One of the challenges for managing HCV and HIV coinfections are the siloed approaches to disease management that prevail in many low- and middle-income countries. Integration of HCV and HIV services would give potential patients the opportunity to be tested and treated for both infections in one place – increasing the likelihood of identifying coinfection, and easing the time and cost burdens that patients face when services are not offered together.

 

What does it involve?

The HEAD-Start project has four components designed to overcome the major obstacles that impede scale-up of HCV testing and thereby prevent patients from accessing care.

  • Catalysing diagnostic R&D to expand the number of tools for HCV screening and confirmation, and for sample collection and transport, that are ready for purchase or use in countries. The focus is on point-of-care tools and platform technologies that can facilitate an integrated approach to diagnosis of HCV.
  • Conducting demonstration projects that integrate HCV testing into HIV programmes, to generate evidence that will help to prepare the market for the introduction, use and placement of the new tools in four high-burden countries (Georgia, India, Myanmar, Malaysia). The aim is to bring testing closer to where patients first seek care (decentralization) and better address coinfection.
  • Ensuring affordability of HCV diagnostics, by negotiating prices with manufacturers, developing a global market analysis on HCV diagnostics, and investigating the cost-effectiveness of different testing pathways.
  • Delivering evidence to support global, regional and national policy change, as well as informing the development of WHO guidelines for implementation and scale-up of HCV testing.

 

What do we expect to achieve?

HEAD-Start is designed both to develop urgently needed new tools and to build the evidence base that will drive a change in global implementation guidelines and national policies that will support scale up of HCV management in support of the 2030 elimination targets.

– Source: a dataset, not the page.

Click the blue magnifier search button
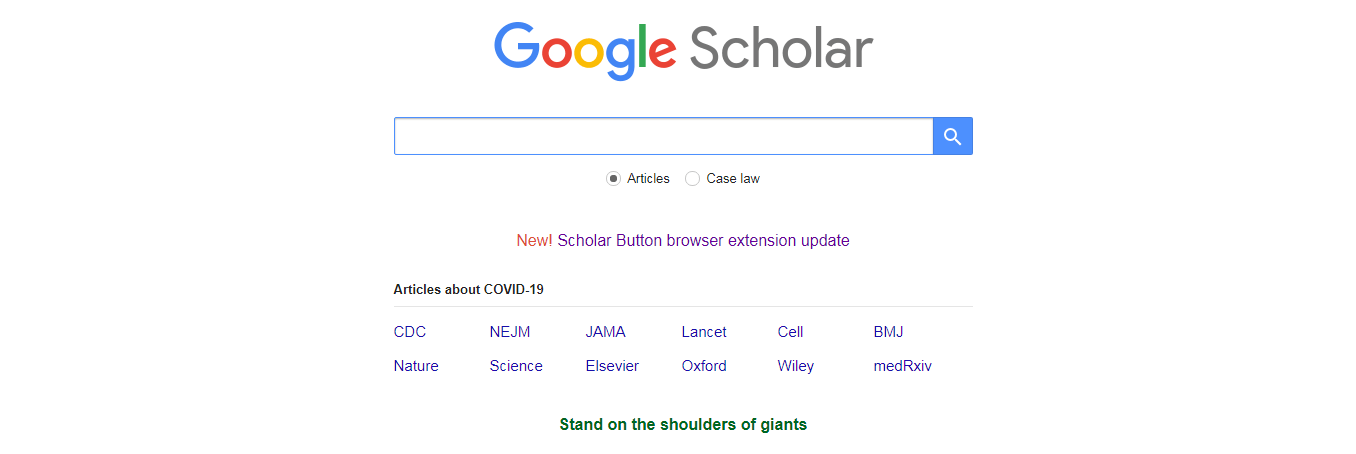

HEAD-Start: where are we now?
HEAD-Start: spotlight India
HEAD-Start: spotlight Malaysia

Partners and funding

In Georgia, we are collaborating with the Ministry of Labour, Health and Social Affairs, the Georgian National Center for Disease Control and Public Health (NCDC) and the Georgian Harm Reduction Network (GHRN) to implement the project.

In India, our work is supported by the government of Punjab, the government of NCT of Delhi, the Institute of Liver and Biliary Sciences (ILBS) and the YR Gaitonde Centre for AIDS Research and Education (YRG CARE).

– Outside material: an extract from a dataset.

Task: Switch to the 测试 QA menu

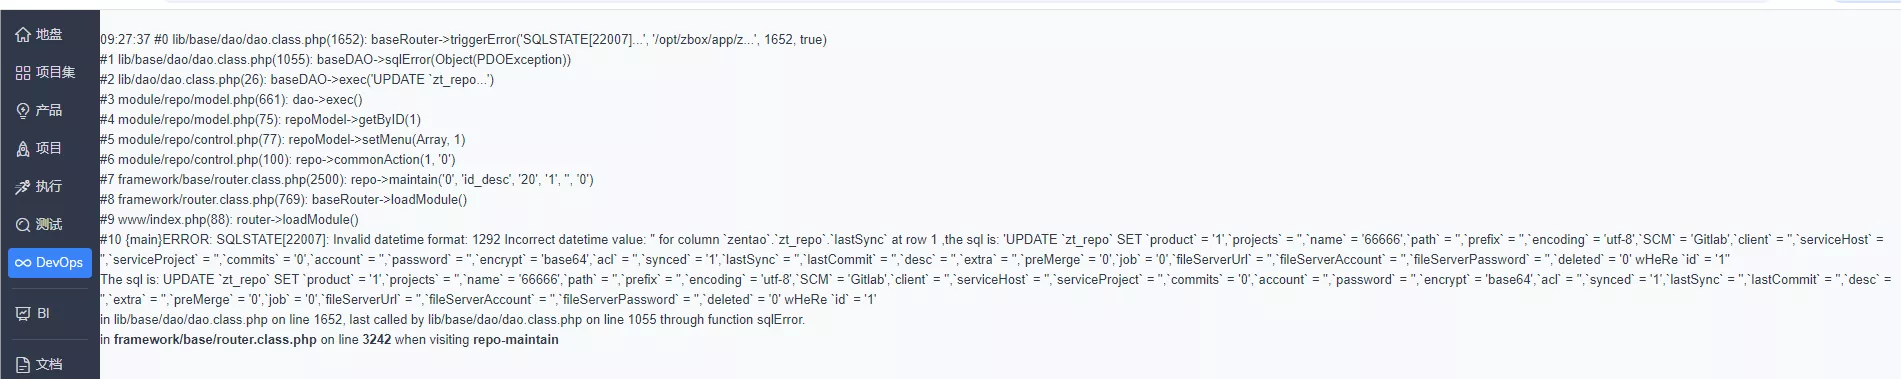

In Myanmar, we are working with the Burnet Institute (BI) in partnership with Myanmar Liver Foundation (MLF), as well as providing material support to the National Hepatitis Control Programme to escalate HCV testing and treatment.

In Malaysia, our activities are a collaboration with the Drugs for Neglected Diseases initiative (DNDi). We are working with the Institute for Medical Research (IMR), and also providing technical assistance to the Malaysian Ministry of Health and Clinical Research Malaysia (CRM).

HEAD-Start is a project funded by Unitaid.